## STATED GOAL:
Reproduce verbatim the rows from the line containing "What do you see at coordinates (1424, 1029)" through the last line of the rows, including both ends.
-- Begin INFORMATION GIVEN --
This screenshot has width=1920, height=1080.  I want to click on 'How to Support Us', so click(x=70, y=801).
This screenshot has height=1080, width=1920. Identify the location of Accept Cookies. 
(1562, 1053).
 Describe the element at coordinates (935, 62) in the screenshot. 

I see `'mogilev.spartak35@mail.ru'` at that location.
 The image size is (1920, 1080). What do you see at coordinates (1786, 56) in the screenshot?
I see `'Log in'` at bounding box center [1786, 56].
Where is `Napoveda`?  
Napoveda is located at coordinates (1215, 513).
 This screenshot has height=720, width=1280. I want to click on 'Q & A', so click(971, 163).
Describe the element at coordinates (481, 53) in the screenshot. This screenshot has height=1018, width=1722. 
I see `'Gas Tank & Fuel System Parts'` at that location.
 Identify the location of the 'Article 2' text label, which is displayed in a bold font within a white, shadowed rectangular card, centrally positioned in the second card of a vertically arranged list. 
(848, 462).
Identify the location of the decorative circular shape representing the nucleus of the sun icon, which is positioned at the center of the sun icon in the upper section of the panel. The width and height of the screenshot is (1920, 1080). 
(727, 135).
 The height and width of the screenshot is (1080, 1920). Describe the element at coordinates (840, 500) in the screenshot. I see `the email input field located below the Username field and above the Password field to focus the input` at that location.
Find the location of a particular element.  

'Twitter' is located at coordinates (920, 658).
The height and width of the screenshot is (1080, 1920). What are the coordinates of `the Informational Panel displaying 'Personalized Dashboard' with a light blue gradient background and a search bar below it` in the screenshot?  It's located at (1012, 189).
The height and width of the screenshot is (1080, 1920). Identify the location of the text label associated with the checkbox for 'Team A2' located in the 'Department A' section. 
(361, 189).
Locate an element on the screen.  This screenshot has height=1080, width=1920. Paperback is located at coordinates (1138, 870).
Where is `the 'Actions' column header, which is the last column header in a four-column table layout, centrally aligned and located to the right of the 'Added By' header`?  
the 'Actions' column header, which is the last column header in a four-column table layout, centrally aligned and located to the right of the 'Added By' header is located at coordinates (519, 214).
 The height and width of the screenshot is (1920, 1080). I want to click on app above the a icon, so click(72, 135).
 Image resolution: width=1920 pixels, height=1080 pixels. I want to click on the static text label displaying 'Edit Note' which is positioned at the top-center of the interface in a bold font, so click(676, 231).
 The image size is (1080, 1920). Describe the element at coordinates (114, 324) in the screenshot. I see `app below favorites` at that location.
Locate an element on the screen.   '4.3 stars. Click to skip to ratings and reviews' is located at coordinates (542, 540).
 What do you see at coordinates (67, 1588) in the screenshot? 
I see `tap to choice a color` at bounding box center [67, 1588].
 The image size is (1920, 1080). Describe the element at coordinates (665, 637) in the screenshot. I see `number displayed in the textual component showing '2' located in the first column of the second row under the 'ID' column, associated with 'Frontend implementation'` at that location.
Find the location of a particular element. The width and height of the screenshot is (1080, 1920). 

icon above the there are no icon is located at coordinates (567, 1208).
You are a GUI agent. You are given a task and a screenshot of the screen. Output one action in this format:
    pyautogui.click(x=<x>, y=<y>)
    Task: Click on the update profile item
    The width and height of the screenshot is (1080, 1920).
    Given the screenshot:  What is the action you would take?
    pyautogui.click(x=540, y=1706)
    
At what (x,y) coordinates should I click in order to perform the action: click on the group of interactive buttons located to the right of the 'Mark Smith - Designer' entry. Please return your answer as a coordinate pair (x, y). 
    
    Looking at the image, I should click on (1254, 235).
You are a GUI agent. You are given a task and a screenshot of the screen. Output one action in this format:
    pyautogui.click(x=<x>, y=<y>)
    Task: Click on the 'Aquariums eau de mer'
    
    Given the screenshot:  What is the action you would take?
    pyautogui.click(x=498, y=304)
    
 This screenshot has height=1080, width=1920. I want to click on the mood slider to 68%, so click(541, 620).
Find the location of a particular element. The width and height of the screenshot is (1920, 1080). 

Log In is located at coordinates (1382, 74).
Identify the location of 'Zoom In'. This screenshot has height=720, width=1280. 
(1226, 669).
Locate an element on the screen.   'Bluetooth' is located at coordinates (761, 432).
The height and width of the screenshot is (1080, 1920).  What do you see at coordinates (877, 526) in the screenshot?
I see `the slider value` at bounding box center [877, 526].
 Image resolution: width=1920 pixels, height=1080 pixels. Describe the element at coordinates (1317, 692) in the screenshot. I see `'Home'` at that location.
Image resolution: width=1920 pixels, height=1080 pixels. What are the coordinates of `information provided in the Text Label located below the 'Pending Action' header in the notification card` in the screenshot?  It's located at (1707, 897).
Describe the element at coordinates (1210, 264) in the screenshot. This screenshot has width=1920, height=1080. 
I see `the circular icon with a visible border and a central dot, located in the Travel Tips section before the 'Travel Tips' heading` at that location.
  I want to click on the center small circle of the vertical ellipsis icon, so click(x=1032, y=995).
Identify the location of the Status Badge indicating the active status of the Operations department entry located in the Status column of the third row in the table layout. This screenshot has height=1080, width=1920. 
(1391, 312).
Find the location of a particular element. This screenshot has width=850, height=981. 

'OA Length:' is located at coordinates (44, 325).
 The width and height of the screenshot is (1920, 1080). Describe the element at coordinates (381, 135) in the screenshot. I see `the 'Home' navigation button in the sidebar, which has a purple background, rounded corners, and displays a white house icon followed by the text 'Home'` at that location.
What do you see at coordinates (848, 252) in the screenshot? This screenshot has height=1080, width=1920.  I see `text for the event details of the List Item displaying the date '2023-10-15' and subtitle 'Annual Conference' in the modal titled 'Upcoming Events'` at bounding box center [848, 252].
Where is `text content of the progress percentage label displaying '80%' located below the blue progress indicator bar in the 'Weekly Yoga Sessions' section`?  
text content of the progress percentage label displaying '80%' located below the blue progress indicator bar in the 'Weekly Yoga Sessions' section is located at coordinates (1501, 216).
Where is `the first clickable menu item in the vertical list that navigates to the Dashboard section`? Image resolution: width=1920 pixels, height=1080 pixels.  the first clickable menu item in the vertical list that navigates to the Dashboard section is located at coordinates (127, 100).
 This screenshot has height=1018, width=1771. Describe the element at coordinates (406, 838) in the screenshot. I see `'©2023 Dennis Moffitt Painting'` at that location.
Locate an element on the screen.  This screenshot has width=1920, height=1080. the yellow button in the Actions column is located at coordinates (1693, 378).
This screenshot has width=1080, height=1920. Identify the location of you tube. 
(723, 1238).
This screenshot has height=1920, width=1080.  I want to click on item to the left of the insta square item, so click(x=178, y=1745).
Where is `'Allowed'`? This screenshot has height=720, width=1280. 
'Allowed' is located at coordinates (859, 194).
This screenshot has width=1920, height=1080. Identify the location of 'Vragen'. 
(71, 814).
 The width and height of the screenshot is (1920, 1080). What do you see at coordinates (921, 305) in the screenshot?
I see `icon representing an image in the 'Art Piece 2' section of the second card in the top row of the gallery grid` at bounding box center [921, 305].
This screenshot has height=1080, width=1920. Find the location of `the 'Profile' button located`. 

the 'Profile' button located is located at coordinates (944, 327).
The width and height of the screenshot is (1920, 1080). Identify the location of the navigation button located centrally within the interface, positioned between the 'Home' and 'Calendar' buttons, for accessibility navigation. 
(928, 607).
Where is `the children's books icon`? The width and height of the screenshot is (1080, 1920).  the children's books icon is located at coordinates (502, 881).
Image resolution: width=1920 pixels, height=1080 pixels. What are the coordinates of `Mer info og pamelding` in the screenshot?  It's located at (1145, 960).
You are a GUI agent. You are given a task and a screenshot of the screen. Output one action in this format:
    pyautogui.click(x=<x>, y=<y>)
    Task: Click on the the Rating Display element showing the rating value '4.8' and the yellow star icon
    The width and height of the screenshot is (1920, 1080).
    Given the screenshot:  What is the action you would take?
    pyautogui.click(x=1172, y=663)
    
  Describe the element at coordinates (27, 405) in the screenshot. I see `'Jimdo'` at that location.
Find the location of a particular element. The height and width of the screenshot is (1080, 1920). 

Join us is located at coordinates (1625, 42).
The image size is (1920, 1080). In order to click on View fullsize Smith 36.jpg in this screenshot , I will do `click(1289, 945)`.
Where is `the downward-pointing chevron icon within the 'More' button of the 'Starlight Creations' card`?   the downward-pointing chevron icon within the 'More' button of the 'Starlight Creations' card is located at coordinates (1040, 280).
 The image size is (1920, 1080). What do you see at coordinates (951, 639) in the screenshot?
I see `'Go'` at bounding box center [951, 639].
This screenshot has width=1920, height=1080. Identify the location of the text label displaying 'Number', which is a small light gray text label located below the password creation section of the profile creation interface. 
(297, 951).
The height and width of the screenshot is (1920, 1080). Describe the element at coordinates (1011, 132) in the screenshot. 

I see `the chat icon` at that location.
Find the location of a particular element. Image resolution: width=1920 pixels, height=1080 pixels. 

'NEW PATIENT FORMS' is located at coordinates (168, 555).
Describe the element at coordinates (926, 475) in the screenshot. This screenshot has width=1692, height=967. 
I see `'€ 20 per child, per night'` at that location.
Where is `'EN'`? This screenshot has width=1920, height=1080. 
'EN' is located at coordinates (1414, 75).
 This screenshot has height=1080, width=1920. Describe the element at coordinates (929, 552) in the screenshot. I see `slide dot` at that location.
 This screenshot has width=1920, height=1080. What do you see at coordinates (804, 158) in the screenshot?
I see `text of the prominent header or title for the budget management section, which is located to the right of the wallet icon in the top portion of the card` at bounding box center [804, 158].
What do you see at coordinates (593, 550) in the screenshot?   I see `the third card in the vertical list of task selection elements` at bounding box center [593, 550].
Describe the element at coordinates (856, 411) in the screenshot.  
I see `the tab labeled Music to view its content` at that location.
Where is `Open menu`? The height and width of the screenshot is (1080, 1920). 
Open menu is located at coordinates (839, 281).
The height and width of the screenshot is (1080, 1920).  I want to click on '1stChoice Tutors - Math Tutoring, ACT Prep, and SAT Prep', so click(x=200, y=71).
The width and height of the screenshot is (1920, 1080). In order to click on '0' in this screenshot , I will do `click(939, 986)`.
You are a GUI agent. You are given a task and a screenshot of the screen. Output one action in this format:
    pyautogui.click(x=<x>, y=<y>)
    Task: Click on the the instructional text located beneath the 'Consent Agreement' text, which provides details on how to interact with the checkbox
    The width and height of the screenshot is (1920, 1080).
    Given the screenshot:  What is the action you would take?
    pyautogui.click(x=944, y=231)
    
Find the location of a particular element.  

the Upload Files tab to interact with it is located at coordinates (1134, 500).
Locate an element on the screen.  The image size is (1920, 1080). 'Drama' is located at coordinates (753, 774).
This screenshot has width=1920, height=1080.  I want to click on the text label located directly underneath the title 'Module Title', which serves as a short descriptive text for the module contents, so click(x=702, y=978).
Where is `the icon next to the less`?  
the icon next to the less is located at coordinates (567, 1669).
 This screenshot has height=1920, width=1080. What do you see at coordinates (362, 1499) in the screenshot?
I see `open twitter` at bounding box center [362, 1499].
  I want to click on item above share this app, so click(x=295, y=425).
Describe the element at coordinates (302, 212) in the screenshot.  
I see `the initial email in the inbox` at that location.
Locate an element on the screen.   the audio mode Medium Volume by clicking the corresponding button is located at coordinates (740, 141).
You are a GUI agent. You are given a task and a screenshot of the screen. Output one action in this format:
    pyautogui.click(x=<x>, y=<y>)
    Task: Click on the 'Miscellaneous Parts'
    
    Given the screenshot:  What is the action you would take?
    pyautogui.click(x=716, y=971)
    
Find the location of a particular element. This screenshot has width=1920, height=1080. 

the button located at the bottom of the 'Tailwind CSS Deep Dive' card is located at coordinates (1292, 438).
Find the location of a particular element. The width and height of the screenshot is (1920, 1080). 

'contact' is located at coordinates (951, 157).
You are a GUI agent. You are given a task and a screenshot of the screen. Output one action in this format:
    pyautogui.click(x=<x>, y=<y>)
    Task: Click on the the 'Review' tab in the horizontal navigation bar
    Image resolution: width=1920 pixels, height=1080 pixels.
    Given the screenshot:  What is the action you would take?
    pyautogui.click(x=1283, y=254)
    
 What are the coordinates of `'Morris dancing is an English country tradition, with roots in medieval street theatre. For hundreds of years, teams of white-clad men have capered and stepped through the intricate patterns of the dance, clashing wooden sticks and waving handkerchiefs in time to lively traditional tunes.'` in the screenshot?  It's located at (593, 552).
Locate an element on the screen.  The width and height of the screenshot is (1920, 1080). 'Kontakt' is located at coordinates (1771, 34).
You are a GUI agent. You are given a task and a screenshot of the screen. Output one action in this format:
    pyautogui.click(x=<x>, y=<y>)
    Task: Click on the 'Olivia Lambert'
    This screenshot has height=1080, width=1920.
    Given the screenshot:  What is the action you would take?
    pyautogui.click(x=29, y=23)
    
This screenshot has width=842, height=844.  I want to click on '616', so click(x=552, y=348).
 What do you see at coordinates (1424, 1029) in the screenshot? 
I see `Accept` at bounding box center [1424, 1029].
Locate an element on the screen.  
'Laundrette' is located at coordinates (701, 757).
-- End INFORMATION GIVEN --
## SOLVED PROBLEM:
 What do you see at coordinates (1424, 1029) in the screenshot? 
I see `Accept` at bounding box center [1424, 1029].
Locate an element on the screen.  
'Laundrette' is located at coordinates (701, 757).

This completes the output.